--- START Material provided ---

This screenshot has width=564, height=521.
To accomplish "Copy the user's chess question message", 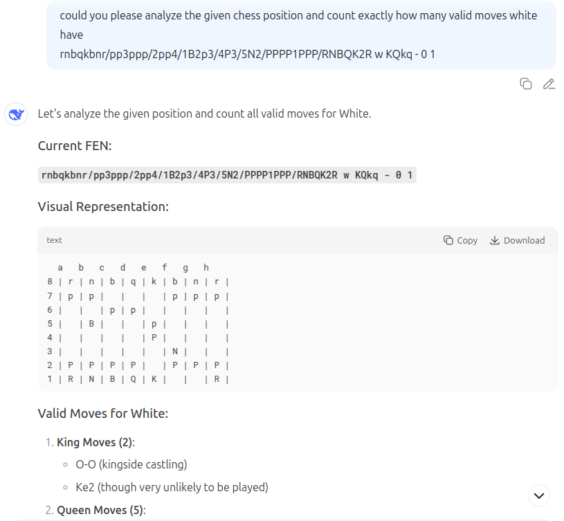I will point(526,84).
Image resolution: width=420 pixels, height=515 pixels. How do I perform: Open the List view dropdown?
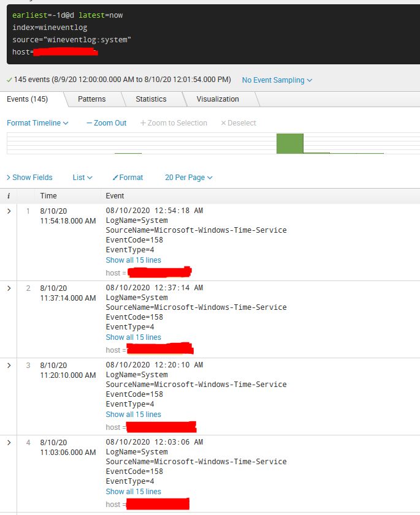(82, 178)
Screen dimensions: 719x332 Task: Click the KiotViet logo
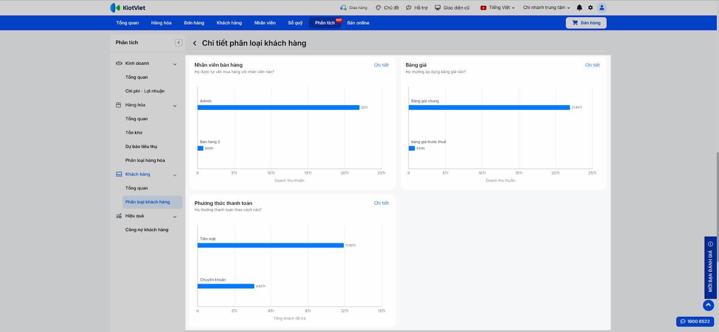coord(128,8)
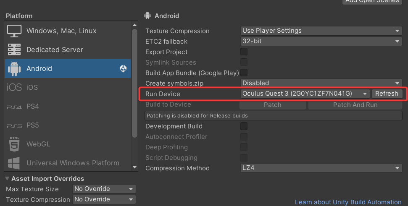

--- END Material provided ---

## What to produce:
Pull out each line of the rows above that contains the string "height". Case counts.

## Response:
This screenshot has width=564, height=521.
Image resolution: width=420 pixels, height=515 pixels. How do I perform: Open the List view dropdown?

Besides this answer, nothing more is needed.